Questão rápida 1>
No trecho sobre a tentativa da Fox de comprar a Time Warner, de quanto foi a oferta feita por Rupert Murdoch?
Questão rápida 2>
Escreva a continuação do trecho sobre a tentativa da Fox de comprar a Time Warner, começando logo depois da última frase.

Trecho para ler>
Não muito tempo depois, poucos se lembram, a própria Fox tentou algo que, se tivesse ocorrido, teria sido a maior fusão da Indústria do Entretenimento da década: a aquisição hostil da Time Warner, empresa que, por sua vez, foi fruto de intensas fusões e alienações desde 1990. Sim, Rupert Murdoch fez de tudo para comprar a empresa dona dos estúdios Warner, Turner, CNN e DC Comics, mas a oferta – de 80 bilhões de dólares – foi interpretada como insuficiente pela diretoria da Time Warner, levando a empresa, por seu turno, a fazer de tudo para tornar suas ações mais valiosas. Um desses movimentos foi anunciar, em 2014, os filmes que formariam o Universo Cinematográfico DC pós-O Homem de Aço. Isso mesmo, meus caros: Batman vs. Superman, Esquadrão Suicida, Mulher-Maravilha e Liga da Justiça, além de The Flash, Aquaman, Shazam e Liga da Justiça 2 (sem contar com Ciborgue, Lanterna Verde e novos filmes solo do Batman e do Superman) nasceram não necessariamente de finalmente colocar em marcha um universo compartilhado nos moldes do da Marvel, mas sim de correr para literalmente emular o modelo de sucesso da Marvel para servir de tônico fortificante para acrescentar valor às ações do estúdio, explicando, de certa forma, a correria que levou ao relativo fracasso da maioria dos filmes (calma, eu disse relativo, pois houve sucesso financeiro, mas não no grau que a empresa esperava).

Dados fornecidos>
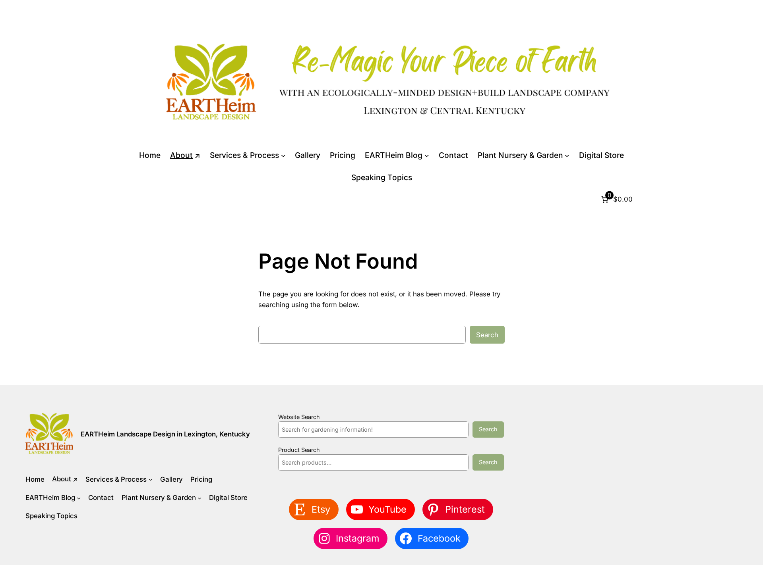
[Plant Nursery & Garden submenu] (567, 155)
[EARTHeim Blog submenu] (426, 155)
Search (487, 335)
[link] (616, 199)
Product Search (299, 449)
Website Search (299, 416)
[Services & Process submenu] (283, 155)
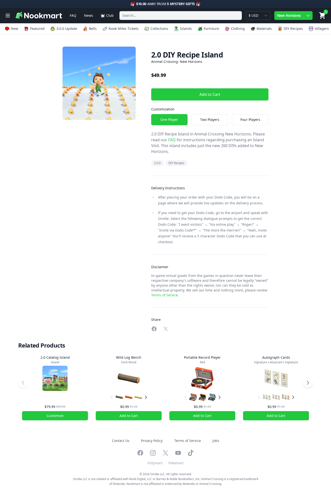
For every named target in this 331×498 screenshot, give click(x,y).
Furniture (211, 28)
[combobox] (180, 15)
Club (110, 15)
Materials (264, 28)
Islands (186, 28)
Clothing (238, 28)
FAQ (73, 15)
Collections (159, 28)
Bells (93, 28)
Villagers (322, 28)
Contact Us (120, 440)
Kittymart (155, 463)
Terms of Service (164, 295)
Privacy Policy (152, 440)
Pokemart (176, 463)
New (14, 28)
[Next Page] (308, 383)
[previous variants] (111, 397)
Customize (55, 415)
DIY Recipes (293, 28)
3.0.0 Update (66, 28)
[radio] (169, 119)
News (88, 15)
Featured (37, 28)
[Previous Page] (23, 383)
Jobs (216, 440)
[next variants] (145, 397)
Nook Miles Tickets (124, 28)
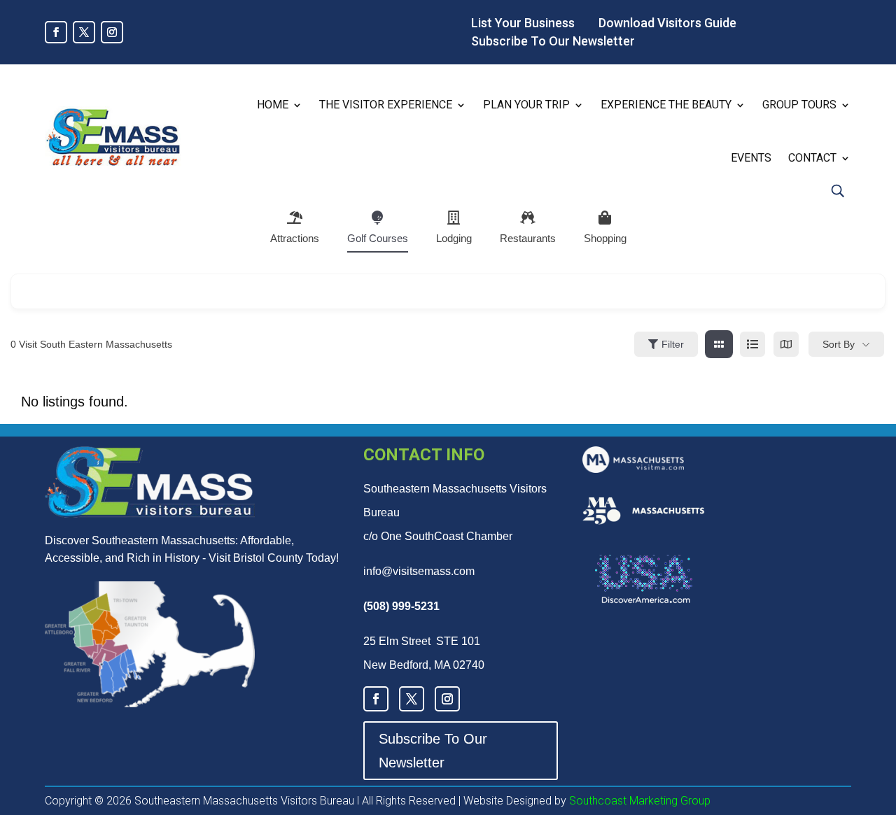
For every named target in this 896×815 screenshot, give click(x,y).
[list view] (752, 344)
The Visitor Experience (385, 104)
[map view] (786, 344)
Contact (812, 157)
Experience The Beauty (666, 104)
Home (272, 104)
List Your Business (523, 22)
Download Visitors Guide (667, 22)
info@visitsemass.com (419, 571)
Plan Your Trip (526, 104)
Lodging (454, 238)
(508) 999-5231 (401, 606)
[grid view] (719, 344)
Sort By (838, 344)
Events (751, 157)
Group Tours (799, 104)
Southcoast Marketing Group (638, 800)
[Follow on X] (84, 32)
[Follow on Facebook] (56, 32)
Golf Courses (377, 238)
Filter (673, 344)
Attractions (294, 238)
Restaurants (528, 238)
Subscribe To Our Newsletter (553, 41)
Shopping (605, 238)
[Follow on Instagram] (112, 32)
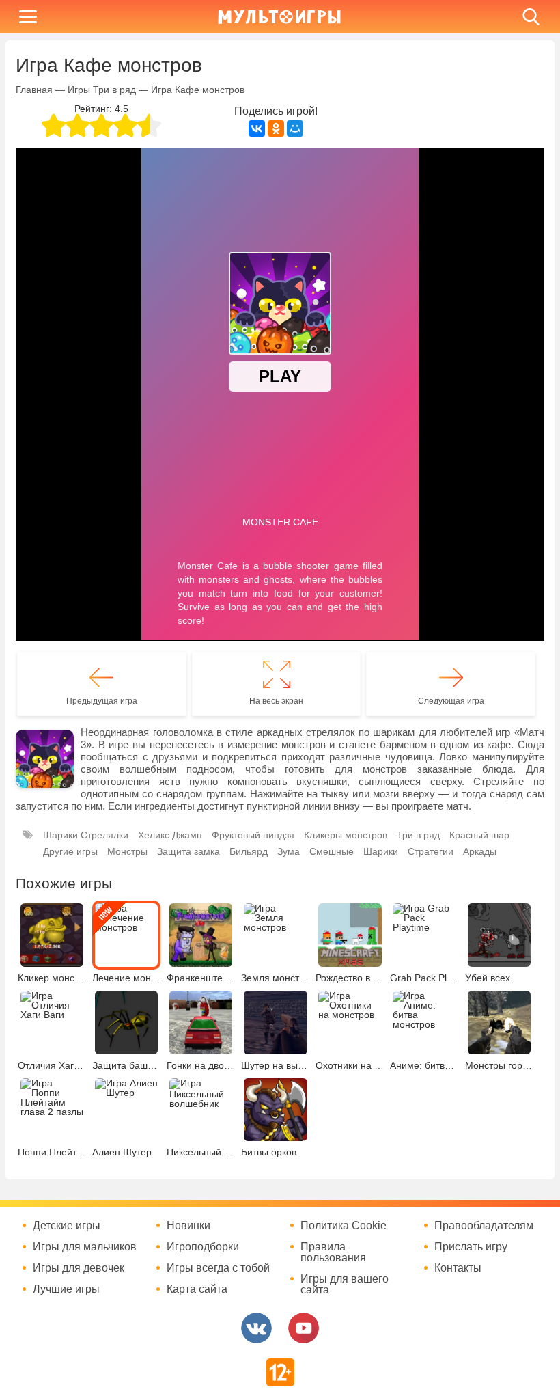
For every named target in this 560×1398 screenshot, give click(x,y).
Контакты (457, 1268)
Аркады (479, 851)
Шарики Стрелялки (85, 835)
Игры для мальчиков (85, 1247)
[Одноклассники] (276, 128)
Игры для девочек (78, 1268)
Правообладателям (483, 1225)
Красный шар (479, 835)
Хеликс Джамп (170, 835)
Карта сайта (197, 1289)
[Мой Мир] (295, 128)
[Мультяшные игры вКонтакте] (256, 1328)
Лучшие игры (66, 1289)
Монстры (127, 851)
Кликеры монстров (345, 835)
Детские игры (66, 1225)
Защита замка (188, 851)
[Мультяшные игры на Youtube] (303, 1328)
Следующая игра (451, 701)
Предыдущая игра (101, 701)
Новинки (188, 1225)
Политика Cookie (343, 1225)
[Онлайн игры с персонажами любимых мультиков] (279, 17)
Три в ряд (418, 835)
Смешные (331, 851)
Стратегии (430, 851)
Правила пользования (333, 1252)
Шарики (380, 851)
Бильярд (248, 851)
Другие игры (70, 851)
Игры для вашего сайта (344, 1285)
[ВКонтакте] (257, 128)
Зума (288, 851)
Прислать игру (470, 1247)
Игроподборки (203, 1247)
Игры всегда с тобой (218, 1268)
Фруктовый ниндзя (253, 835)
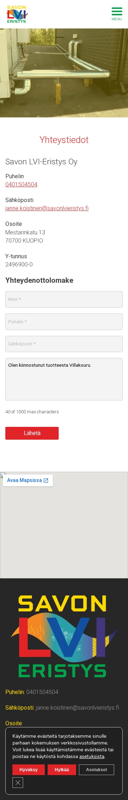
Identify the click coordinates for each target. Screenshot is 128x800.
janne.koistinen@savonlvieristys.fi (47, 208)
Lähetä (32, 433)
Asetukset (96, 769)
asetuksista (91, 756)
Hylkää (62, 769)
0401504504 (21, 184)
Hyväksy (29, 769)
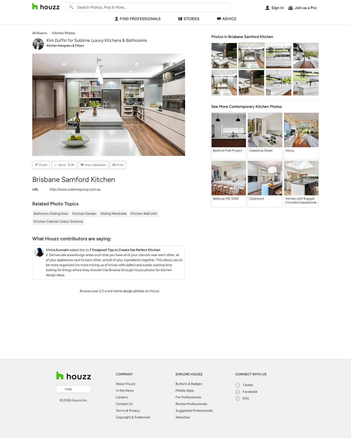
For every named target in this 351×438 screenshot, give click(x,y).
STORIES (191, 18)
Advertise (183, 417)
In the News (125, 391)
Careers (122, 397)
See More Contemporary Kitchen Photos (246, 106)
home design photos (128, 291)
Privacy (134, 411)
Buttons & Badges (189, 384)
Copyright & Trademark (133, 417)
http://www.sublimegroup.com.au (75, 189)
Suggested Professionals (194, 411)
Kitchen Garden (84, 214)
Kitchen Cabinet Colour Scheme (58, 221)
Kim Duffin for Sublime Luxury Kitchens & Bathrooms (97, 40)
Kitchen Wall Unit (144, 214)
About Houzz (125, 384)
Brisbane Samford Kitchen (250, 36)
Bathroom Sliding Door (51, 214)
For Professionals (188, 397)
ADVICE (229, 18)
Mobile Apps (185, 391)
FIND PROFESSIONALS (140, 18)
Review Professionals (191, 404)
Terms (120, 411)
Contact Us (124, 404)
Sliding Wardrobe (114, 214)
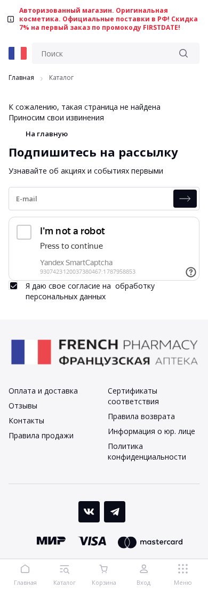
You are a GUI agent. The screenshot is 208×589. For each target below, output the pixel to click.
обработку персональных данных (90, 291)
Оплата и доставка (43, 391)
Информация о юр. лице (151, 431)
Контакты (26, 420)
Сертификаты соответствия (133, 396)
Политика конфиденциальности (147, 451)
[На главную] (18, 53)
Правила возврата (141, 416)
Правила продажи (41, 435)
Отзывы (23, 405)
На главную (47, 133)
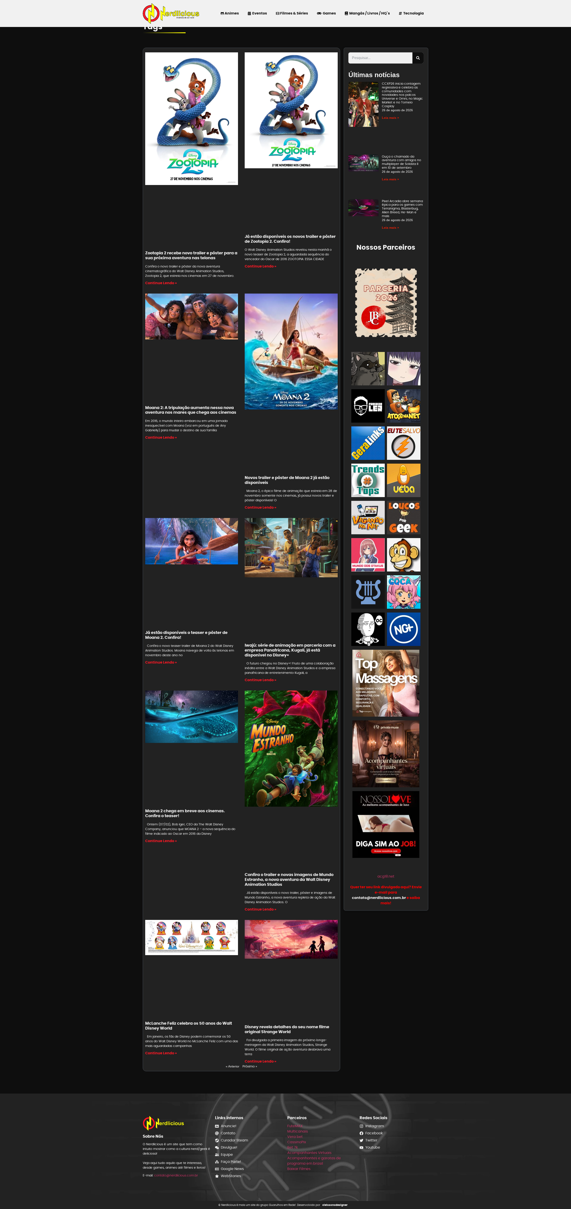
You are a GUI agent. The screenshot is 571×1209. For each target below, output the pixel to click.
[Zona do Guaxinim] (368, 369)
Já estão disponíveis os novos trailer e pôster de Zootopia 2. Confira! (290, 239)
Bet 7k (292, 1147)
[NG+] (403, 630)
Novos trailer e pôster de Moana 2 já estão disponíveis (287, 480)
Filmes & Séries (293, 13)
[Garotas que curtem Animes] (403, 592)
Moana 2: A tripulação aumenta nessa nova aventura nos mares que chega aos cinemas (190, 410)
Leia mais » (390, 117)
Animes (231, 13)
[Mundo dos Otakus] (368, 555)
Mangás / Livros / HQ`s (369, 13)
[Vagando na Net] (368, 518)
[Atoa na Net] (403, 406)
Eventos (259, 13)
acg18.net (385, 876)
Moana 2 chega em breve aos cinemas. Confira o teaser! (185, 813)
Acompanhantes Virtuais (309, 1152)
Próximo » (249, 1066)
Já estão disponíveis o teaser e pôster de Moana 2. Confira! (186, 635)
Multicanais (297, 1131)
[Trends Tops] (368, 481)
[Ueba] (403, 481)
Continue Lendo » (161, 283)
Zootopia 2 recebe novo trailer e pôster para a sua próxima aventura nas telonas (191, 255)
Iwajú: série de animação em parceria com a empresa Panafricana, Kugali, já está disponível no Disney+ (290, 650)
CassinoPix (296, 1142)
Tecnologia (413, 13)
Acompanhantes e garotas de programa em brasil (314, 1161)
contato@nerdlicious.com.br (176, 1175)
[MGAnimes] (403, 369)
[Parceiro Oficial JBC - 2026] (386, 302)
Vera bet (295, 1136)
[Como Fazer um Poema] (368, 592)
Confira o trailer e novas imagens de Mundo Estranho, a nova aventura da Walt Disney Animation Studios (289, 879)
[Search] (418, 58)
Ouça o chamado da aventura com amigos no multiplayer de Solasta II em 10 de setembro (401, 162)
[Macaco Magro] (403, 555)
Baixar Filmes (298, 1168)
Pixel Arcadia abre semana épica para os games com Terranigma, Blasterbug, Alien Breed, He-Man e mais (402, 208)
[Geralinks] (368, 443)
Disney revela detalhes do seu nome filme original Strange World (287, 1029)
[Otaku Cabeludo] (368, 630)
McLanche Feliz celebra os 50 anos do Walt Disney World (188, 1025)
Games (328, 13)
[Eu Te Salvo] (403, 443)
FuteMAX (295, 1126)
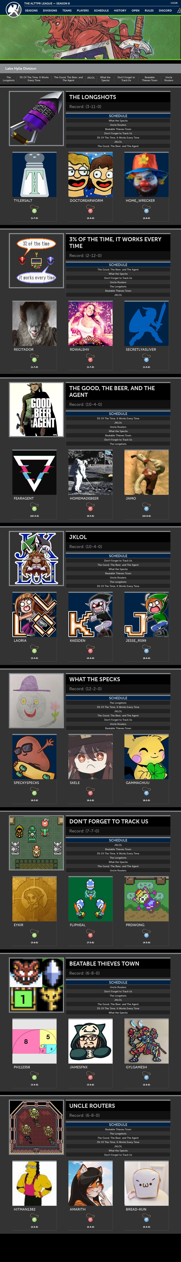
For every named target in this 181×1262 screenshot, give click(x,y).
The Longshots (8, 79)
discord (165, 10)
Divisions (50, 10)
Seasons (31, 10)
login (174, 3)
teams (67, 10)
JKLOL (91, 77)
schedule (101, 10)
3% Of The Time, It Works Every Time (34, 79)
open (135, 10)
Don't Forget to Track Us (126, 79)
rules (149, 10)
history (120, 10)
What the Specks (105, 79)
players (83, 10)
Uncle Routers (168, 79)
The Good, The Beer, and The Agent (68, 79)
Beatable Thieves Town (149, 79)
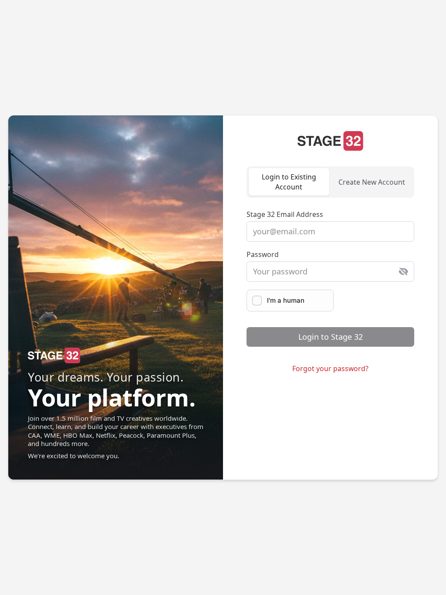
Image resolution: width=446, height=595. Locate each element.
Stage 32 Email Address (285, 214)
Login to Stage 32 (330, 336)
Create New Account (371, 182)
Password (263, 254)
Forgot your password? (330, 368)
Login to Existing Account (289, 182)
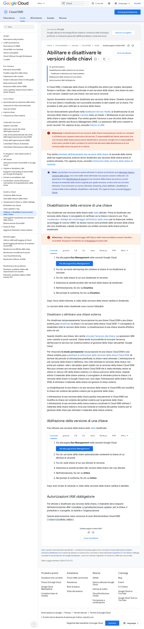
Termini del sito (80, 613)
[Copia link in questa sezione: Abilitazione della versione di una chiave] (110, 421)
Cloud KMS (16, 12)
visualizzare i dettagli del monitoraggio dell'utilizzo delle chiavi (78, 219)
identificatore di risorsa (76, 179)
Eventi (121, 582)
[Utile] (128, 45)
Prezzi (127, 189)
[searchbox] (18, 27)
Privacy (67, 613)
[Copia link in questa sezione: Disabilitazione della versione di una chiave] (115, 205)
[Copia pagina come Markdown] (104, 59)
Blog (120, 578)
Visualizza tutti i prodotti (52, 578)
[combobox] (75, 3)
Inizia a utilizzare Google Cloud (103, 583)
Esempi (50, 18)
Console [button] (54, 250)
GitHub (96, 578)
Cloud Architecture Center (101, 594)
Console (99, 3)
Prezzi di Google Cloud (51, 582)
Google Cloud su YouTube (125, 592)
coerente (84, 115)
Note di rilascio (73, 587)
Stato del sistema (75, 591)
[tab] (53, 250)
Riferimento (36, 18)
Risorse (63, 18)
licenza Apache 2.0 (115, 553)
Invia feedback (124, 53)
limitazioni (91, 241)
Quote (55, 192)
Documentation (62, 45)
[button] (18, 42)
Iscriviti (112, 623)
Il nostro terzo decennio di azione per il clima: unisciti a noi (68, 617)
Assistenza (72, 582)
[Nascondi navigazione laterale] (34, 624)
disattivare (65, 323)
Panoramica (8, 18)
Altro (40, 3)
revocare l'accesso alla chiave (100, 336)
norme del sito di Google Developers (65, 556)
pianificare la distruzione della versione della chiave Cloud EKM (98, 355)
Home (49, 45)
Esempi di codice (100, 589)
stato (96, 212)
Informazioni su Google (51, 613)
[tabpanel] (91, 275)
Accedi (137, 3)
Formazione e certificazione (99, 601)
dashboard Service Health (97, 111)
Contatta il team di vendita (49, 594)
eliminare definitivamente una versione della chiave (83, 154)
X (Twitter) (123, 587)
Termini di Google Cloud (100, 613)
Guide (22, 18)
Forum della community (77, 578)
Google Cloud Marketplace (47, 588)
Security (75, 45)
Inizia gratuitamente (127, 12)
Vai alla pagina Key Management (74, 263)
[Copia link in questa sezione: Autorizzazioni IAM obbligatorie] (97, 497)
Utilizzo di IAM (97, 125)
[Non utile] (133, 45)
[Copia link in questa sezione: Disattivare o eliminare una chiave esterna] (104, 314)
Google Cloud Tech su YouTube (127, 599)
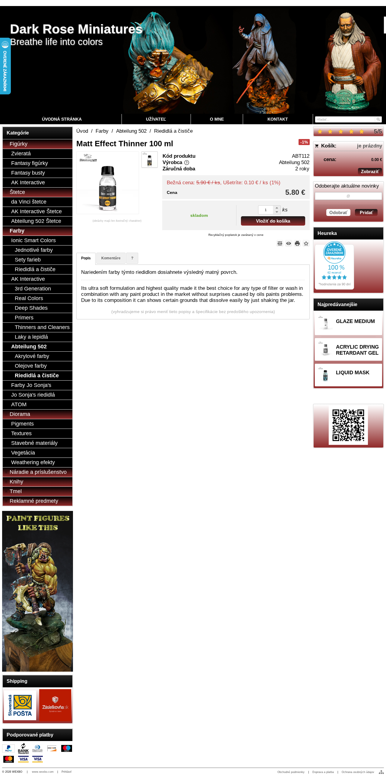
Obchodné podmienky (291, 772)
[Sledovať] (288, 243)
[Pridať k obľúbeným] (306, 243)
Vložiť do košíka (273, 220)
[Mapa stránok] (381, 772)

Resposta do exercício 1>
80 bilhões de dólares.

Resposta do exercício 2>
De toda forma, esse e outros esforços da Time Warner deram frutos e a Fox retrocedeu e mudou suas estratégia, passando a repensar seu posicionamento no mercado, o que a levaria à decisão, algum tempo depois, de desfazer-se de seu lado de criação de conteúdo próprio (filmes, séries de TV, etc.), permanecendo, “apenas”, como uma gigante das notícias e do esporte. Mas estou me adiantando. Voltando à Time Warner, a empresa evitou a integração horizontal, mas não a vertical, já que a AT&T, gigante de telecomunicações, anunciou, ao final de 2016, que faria uma oferta para adquiri-la. O valor total do negócio, aí incluídas as dividas do grupo adquirido, seria de 108,7 bilhões de dólares.

Nascidos de uma tentativa de aquisição hostil?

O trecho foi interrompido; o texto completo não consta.